From the data that follows, copy every line holding the string "computer".

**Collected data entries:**
┄┄┄┄┄┄

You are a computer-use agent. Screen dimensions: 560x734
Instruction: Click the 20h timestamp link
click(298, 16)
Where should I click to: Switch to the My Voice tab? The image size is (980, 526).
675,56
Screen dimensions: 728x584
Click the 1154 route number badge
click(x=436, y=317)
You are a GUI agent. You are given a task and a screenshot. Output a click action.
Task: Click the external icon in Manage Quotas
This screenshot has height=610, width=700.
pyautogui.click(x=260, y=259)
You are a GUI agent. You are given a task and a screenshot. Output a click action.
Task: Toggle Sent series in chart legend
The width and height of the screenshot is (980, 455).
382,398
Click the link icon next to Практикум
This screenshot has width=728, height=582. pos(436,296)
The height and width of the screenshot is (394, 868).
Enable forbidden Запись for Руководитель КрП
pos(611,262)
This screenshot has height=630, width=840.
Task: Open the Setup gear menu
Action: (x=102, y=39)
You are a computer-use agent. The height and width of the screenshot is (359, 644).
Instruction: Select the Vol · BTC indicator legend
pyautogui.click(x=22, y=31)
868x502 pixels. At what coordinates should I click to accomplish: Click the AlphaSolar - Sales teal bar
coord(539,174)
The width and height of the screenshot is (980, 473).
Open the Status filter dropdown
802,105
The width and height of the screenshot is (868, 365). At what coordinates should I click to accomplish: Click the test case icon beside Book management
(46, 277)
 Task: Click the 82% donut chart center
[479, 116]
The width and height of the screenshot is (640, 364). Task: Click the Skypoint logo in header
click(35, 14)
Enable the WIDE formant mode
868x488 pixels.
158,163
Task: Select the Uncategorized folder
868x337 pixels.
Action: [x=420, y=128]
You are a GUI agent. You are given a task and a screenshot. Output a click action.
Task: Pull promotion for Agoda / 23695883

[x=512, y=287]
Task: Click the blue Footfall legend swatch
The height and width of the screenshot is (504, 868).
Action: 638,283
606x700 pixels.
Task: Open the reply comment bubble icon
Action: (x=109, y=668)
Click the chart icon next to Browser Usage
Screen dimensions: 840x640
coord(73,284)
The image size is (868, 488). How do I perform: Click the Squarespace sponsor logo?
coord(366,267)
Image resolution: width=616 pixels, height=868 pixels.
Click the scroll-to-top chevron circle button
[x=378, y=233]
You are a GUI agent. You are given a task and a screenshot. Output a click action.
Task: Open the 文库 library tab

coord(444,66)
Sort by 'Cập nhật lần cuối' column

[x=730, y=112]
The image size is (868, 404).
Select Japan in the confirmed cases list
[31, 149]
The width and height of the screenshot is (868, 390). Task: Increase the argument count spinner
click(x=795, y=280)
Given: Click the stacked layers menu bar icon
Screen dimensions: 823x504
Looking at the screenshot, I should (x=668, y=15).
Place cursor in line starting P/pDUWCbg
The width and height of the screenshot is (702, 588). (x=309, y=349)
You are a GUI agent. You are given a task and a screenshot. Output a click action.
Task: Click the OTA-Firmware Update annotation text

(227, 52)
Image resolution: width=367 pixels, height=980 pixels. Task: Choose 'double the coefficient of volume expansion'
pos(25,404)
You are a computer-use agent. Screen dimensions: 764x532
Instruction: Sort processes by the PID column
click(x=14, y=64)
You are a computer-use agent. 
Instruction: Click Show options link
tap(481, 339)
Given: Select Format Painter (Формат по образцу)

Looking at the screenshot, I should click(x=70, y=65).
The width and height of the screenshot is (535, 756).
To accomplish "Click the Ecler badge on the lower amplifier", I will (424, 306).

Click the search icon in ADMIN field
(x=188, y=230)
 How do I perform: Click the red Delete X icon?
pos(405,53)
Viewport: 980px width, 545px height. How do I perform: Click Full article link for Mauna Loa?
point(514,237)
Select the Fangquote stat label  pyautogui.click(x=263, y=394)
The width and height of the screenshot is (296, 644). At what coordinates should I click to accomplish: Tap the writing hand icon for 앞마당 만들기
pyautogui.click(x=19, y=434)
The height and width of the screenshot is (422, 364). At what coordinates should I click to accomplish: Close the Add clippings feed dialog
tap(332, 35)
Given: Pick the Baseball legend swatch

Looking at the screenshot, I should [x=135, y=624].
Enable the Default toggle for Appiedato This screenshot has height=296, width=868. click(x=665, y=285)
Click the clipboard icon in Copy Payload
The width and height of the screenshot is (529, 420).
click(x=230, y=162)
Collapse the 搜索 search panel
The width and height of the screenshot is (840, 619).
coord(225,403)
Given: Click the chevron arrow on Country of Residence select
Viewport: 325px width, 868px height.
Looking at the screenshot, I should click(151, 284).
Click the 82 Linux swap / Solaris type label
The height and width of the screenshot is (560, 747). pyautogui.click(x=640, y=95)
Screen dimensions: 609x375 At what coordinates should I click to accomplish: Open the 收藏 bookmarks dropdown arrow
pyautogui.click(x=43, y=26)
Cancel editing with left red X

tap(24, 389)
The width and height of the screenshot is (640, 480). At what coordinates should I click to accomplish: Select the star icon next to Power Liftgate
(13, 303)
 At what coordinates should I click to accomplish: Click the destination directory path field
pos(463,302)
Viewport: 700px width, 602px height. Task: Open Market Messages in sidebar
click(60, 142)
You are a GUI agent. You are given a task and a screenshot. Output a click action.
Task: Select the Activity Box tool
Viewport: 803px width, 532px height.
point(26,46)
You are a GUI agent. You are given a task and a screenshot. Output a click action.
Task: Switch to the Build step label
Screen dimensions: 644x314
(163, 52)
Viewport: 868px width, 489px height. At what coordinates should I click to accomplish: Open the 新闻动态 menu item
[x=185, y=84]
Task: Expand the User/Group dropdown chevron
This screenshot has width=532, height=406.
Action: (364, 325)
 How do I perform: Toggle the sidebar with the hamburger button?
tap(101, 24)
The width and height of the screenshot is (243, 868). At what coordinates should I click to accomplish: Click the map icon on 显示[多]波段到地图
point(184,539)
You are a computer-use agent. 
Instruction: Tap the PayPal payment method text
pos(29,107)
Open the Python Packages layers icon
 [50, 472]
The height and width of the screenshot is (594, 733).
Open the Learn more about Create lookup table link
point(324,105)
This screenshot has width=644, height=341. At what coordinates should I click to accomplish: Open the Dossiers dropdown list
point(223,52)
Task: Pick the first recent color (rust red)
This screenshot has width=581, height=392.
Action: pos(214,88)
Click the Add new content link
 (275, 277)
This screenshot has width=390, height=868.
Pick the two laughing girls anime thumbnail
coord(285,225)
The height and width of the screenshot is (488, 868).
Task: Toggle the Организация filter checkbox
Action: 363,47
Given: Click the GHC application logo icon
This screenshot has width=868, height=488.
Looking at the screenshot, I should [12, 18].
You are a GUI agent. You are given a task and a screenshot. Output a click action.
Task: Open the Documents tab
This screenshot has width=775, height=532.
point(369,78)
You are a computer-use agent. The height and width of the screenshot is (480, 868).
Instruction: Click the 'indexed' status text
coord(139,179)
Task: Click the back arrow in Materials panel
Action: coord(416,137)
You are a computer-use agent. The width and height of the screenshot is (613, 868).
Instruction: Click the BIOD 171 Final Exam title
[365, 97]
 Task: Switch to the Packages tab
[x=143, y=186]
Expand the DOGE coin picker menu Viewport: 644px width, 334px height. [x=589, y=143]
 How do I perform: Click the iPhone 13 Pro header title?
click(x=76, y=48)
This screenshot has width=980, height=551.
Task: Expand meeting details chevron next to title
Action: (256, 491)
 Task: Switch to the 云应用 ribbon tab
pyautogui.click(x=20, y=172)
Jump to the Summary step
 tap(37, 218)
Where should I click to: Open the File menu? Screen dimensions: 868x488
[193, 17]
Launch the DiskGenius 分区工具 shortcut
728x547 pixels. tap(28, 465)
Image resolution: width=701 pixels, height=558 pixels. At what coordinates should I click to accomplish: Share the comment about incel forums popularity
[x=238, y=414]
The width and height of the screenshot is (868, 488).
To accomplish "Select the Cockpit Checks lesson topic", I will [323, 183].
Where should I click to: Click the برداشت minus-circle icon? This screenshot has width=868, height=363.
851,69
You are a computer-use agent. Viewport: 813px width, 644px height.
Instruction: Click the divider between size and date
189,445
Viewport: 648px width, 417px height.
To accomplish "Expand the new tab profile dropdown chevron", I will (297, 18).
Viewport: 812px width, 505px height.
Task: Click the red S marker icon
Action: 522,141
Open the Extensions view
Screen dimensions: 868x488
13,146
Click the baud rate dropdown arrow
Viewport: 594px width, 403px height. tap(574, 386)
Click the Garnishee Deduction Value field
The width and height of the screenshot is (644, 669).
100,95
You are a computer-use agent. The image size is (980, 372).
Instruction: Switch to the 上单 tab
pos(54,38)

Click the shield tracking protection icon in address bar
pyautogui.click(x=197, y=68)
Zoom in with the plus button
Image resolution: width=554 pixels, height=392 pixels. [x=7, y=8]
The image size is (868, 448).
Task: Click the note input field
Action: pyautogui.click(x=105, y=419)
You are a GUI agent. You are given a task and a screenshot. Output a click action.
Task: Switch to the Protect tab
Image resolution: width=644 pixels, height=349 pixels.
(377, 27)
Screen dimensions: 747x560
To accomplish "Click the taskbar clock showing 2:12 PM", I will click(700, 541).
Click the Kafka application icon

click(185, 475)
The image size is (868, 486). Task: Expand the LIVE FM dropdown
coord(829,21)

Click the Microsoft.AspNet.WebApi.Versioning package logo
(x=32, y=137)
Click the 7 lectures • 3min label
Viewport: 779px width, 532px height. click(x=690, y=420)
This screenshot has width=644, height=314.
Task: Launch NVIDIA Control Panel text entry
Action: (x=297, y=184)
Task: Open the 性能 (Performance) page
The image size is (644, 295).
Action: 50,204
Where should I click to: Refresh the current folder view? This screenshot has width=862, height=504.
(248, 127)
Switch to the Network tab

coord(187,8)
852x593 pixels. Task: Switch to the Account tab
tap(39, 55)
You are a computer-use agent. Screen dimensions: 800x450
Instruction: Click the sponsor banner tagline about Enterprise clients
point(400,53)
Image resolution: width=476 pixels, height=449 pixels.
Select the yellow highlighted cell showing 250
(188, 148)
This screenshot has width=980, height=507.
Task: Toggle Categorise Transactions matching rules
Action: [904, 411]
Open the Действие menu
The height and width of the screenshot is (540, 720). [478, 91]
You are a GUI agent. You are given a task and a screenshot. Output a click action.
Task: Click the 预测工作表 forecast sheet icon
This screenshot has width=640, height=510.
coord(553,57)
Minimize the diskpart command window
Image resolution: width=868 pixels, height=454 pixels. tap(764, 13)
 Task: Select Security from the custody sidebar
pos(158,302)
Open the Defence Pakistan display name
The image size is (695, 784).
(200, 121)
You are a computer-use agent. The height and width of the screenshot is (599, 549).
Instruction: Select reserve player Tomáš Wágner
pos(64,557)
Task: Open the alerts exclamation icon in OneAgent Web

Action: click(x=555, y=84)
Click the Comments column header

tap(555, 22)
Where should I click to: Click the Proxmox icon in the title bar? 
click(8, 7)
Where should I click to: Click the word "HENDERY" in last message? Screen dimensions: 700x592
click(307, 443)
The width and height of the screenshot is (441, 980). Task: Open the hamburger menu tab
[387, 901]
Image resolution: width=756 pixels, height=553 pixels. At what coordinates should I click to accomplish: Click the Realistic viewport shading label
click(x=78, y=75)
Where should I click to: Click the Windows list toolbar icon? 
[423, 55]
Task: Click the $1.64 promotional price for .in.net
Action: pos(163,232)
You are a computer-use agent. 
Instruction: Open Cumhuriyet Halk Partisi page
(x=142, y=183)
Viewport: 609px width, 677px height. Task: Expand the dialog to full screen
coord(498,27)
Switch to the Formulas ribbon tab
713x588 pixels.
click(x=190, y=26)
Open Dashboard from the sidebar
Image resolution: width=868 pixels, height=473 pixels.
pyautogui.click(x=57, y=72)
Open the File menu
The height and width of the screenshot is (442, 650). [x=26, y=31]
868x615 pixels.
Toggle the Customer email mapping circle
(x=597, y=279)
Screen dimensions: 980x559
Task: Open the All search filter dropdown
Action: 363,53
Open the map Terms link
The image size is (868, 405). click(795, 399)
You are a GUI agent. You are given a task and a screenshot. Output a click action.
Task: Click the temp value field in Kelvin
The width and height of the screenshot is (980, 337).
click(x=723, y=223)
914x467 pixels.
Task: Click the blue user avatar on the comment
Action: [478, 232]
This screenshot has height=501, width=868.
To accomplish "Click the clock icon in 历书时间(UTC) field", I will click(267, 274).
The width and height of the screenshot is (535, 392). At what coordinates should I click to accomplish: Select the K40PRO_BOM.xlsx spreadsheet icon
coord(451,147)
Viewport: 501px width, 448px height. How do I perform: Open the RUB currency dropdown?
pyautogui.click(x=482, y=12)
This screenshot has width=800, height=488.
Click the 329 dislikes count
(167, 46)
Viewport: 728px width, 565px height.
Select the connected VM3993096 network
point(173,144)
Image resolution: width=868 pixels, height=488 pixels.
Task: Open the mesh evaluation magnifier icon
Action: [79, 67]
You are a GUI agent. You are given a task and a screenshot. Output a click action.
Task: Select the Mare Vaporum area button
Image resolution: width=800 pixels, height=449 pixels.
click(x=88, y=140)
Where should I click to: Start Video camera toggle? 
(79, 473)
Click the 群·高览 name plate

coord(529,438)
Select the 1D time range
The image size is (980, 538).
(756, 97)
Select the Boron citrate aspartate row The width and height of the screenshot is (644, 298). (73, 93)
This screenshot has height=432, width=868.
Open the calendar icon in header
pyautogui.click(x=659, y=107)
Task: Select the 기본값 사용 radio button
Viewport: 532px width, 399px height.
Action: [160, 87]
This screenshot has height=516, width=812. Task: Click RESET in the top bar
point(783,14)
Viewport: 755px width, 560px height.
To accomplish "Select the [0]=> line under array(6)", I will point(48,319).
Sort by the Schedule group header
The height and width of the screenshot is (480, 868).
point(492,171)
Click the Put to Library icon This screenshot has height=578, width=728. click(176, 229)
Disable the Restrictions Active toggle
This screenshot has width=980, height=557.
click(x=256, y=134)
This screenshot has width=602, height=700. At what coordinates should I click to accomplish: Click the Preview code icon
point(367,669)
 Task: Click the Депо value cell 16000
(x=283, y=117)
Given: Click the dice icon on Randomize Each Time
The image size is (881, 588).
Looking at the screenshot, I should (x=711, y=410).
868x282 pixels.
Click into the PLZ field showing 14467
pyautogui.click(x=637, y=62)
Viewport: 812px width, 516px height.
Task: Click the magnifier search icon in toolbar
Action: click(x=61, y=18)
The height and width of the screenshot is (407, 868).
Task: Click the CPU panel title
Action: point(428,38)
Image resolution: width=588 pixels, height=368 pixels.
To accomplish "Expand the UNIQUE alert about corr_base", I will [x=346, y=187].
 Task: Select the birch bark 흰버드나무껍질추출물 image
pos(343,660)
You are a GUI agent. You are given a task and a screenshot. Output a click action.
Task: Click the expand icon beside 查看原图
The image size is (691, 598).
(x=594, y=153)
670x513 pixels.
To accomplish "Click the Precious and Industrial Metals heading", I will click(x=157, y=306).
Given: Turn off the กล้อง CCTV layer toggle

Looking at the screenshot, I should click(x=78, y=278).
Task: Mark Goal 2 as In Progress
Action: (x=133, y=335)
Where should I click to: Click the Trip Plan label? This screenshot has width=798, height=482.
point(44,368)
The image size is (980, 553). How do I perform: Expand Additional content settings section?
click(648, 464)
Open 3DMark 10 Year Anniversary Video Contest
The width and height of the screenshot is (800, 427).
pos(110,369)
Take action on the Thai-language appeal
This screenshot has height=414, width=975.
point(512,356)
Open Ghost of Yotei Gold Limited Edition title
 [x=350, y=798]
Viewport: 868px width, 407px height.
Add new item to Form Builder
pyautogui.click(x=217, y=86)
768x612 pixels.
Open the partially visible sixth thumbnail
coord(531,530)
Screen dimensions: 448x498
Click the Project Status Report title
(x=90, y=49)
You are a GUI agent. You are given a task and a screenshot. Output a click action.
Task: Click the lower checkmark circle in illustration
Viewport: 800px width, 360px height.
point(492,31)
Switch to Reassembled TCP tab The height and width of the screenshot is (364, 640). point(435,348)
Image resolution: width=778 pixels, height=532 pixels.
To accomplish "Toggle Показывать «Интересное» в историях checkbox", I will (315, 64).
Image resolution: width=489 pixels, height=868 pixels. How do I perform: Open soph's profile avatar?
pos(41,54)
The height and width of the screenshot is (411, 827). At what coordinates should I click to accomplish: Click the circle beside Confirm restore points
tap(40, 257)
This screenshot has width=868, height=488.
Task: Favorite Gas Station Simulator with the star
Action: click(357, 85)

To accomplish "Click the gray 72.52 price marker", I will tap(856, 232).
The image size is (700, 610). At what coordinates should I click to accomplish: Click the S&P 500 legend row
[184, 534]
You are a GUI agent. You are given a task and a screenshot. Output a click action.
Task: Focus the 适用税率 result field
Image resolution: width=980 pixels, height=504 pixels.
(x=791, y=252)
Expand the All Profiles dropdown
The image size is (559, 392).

┄┄┄┄┄┄

**Worked solution:**
You are a computer-use agent. Screen dimensions: 560x734
You are a computer-use agent. The height and width of the screenshot is (359, 644).
You are a computer-use agent. Screen dimensions: 764x532
You are a computer-use agent. 
You are a computer-use agent. 
You are a computer-use agent. The height and width of the screenshot is (480, 868).
You are a computer-use agent. The width and height of the screenshot is (613, 868).
You are a computer-use agent. Viewport: 813px width, 644px height.
You are a computer-use agent. The image size is (980, 372).
You are a computer-use agent. Screen dimensions: 800x450
You are a computer-use agent. The height and width of the screenshot is (599, 549).
You are a computer-use agent. 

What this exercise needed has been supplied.